- [Source]:
◆ ◆ ◆

# looted wagon help



## lokis222 (Mar 14, 2009)

I am planning on making a looted wagon for my ork army and I was wondering what people would suggest is the best tank base. I am leaning towards imperial or space marines. I want treads but am open to suggestions.
Cheers.


----------



## Azkaellon (Jun 23, 2009)

lokis222 said:


> I am planning on making a looted wagon for my ork army and I was wondering what people would suggest is the best tank base. I am leaning towards imperial or space marines. I want treads but am open to suggestions.
> Cheers.


I would say go for something unique such as the Necron Triarch stalker or a Tyranid Looted Carnifex


----------



## SGMAlice (Aug 13, 2010)

Most people tend to use either a Chimera or a Rhino. They are a solid base for a Looted Wagon but are very common.

Maybe use something that is not so common like a Wave Serpent or Devil Fish.

Alice


----------



## lokis222 (Mar 14, 2009)

i was leaning towards a leman russ, a vindicator, or the hellhound (name?) that flame tank from the imperial guard codex. i want something that looks tank-like.


----------



## SGMAlice (Aug 13, 2010)

Leman Russ' have been done to death too. A Vindicator would be unusual enough though.
I still say you use a Devil Fish/Hammerhead 

I think for my next one i will be 'welding' some wheels to a Wave Serpent :biggrin:

Alice


----------



## Viscount Vash (Jan 3, 2007)

I tend to use Imperial tanks, 
mainly because they have always been the most available in a condition where I am happy to pay the price to chop them about so much.

Search the Gallery, Modelling and Painting and Project Logs and a fair few will pop up to give you ideas.


----------



## Zion (May 31, 2011)

Looted Ghost Ark/Doomsday Ark would be something new, and with some wheels or tracks it'd definitely look like a Wagon, (and it already looks open topped!).


----------



## GrimzagGorwazza (Aug 5, 2010)

Imperial tanks are by far the easiest to use. All three will give you a nice solid looking machine (because i never leave the origional weapons intact and tend to work off of the chasis i only ever count vehicles as being rhino, chimera or leman russ....everything else is the same but with different guns)
I've seen some stunning looted vehicles done with more or less every army though you really do need to decide what you are going to work with before hand.

looted falcon









looted raider









Looted pirahna









Looted Devilfish









and if using non GW models isn't a problem. 
Looted model truck









Once you get bigger than the main battle tanks i would start using battlewagon stats, you'll want to count certain looted vehicles as something else as well, dredds, stompas, bommas. That kinda limits you a little on which you use as which but then it all depends on how bat shit crazy you wanna go.

◆ ◆ ◆

- [Aim of the exercise]:
Reproduce the looted wagon thread word for word, between "## GrimzagGorwazza (Aug" and "with different guns)", inclusive. The lines that follow come from a different source than the looted wagon thread.

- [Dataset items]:
◆ ◆ ◆

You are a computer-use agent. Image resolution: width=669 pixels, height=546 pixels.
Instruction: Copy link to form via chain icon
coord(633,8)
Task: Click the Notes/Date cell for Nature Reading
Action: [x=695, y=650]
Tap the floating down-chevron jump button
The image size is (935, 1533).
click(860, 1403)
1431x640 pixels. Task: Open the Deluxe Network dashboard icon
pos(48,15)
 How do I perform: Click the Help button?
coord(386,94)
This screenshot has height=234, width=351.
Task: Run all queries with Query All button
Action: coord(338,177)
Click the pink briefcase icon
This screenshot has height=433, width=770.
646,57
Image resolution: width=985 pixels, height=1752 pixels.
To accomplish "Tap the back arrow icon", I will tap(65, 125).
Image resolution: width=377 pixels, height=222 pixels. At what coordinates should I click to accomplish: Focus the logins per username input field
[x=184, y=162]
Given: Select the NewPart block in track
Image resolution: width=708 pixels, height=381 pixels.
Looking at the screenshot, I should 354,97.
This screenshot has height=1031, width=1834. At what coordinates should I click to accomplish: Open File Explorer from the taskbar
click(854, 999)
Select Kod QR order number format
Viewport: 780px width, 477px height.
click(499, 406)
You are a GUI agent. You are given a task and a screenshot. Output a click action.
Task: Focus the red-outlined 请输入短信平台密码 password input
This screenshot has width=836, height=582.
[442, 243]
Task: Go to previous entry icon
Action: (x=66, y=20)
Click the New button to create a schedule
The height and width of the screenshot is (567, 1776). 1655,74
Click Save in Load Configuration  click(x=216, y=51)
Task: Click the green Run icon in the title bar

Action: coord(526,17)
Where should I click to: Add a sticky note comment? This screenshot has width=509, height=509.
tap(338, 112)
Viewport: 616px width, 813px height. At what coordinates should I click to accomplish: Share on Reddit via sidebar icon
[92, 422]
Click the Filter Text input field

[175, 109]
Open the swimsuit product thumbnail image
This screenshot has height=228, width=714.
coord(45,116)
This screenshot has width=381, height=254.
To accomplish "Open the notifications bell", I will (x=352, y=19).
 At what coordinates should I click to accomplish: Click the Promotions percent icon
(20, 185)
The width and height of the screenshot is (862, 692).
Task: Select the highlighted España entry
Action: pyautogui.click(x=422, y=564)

◆ ◆ ◆

- [Result of the exercise]:
## GrimzagGorwazza (Aug 5, 2010)

Imperial tanks are by far the easiest to use. All three will give you a nice solid looking machine (because i never leave the origional weapons intact and tend to work off of the chasis i only ever count vehicles as being rhino, chimera or leman russ....everything else is the same but with different guns)